Book Synopsis Barriers and Denial Operations by : United States. Department of the Army
Download or read book Barriers and Denial Operations written by United States. Department of the Army and published by . This book was released on 1962 with total page 132 pages. Available in PDF, EPUB and Kindle. Book excerpt:
Download or read book States of Denial written by Stanley Cohen and published by John Wiley & Sons. This book was released on 2013-08-29 with total page 573 pages. Available in PDF, EPUB and Kindle. Book excerpt: Blocking out, turning a blind eye, shutting off, not wanting to know, wearing blinkers, seeing what we want to see ... these are all expressions of 'denial'. Alcoholics who refuse to recognize their condition, people who brush aside suspicions of their partner's infidelity, the wife who doesn't notice that her husband is abusing their daughter - are supposedly 'in denial'. Governments deny their responsibility for atrocities, and plan them to achieve 'maximum deniability'. Truth Commissions try to overcome the suppression and denial of past horrors. Bystander nations deny their responsibility to intervene. Do these phenomena have anything in common? When we deny, are we aware of what we are doing or is this an unconscious defence mechanism to protect us from unwelcome truths? Can there be cultures of denial? How do organizations like Amnesty and Oxfam try to overcome the public's apparent indifference to distant suffering and cruelty? Is denial always so bad - or do we need positive illusions to retain our sanity? States of Denial is the first comprehensive study of both the personal and political ways in which uncomfortable realities are avoided and evaded. It ranges from clinical studies of depression, to media images of suffering, to explanations of the 'passive bystander' and 'compassion fatigue'. The book shows how organized atrocities - the Holocaust and other genocides, torture, and political massacres - are denied by perpetrators and by bystanders, those who stand by and do nothing.

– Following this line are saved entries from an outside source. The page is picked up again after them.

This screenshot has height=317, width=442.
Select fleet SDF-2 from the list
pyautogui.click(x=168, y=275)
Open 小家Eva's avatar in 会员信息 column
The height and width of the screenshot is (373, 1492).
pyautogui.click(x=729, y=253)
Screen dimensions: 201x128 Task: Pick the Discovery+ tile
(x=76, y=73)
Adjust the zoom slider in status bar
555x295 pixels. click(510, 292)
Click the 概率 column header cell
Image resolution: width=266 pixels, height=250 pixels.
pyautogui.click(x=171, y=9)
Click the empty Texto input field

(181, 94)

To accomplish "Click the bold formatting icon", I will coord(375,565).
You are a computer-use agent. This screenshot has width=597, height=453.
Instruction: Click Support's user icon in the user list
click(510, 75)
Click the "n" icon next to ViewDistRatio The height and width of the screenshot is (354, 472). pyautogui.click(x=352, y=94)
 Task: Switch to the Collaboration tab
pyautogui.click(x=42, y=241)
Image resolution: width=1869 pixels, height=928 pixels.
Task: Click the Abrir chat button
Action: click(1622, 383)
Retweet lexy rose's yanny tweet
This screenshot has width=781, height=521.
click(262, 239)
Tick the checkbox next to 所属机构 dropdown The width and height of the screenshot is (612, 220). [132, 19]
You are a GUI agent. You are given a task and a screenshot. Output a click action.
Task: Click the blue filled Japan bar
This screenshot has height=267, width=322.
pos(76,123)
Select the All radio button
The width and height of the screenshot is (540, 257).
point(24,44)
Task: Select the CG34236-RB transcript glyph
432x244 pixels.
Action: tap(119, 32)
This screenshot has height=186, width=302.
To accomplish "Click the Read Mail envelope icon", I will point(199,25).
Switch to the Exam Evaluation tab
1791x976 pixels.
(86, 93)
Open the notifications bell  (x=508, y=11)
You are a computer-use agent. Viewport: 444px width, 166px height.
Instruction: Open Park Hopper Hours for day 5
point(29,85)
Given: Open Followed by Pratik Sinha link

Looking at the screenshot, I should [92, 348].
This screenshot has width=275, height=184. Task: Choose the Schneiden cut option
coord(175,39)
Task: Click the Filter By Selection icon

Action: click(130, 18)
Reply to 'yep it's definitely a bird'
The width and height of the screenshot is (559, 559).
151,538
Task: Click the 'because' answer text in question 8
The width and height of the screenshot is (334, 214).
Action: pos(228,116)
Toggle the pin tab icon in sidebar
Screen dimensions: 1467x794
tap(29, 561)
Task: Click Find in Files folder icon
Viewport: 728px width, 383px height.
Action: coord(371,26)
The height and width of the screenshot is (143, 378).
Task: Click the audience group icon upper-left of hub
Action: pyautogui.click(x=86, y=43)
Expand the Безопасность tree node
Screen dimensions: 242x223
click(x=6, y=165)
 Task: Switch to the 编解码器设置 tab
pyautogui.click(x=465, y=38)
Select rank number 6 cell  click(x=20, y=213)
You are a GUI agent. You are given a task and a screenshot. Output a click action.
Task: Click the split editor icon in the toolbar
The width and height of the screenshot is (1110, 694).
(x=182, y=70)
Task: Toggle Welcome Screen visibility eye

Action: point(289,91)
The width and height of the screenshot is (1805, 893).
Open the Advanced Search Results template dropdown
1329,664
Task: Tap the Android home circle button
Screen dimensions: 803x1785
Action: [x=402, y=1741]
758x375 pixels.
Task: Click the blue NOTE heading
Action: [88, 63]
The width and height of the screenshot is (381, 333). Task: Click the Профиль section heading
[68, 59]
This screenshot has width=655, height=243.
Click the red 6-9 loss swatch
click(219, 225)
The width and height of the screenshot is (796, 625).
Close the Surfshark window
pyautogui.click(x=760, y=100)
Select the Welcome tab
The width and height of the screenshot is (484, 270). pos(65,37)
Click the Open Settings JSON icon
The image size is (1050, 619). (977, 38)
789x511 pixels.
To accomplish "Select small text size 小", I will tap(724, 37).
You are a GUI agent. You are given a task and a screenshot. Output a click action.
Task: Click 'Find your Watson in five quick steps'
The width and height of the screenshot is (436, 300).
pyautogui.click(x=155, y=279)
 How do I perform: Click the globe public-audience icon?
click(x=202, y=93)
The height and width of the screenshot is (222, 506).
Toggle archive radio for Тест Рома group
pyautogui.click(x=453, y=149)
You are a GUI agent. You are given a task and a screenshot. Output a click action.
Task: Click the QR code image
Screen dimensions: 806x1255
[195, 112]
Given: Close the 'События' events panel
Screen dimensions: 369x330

Download or read book The Playbook written by Jennifer Jacquet and published by Pantheon. This book was released on 2022-07-12 with total page 241 pages. Available in PDF, EPUB and Kindle. Book excerpt: From an astute observer of business behavior and expert in climate denial comes a thought-provoking explanation of how corporations delay, distract, and deflect blame and spread disinformation surrounding health issues, pollution, and climate change. “Brilliantly subversive and witty. If you want to be a vile, greedy capitalist, this how-to book will be a great help. And if you want to identify vile, greedy capitalists, it will show you how to recognize them. A landmark book.” —Brian Eno Are you a corporation out to make your fortune at any cost? Are you worried about “facts” and “experts” getting in the way of your profits? Do you wish you could make scientists, journalists, and anyone who asks questions about your suspect business practices disappear? Now you can. Whether you are selling tobacco, dealing in oil, or pushing pharmaceuticals, denying climate change or exploiting workers, The Playbook is here to help you obfuscate your way to what you want. Including how to: Massage the statistics to suit your needs. Or, even better, fund studies to make up some new ones Attract and cultivate university professors who have an axe to grind and are short of cash Make your problem somebody else’s problem—ideally the government’s Remember: Tame journalists, PR firms, think tanks, lawyers, and threats of physical violence are your friends! Follow these rules and you are guaranteed to make a killing. It’s economic sense, after all.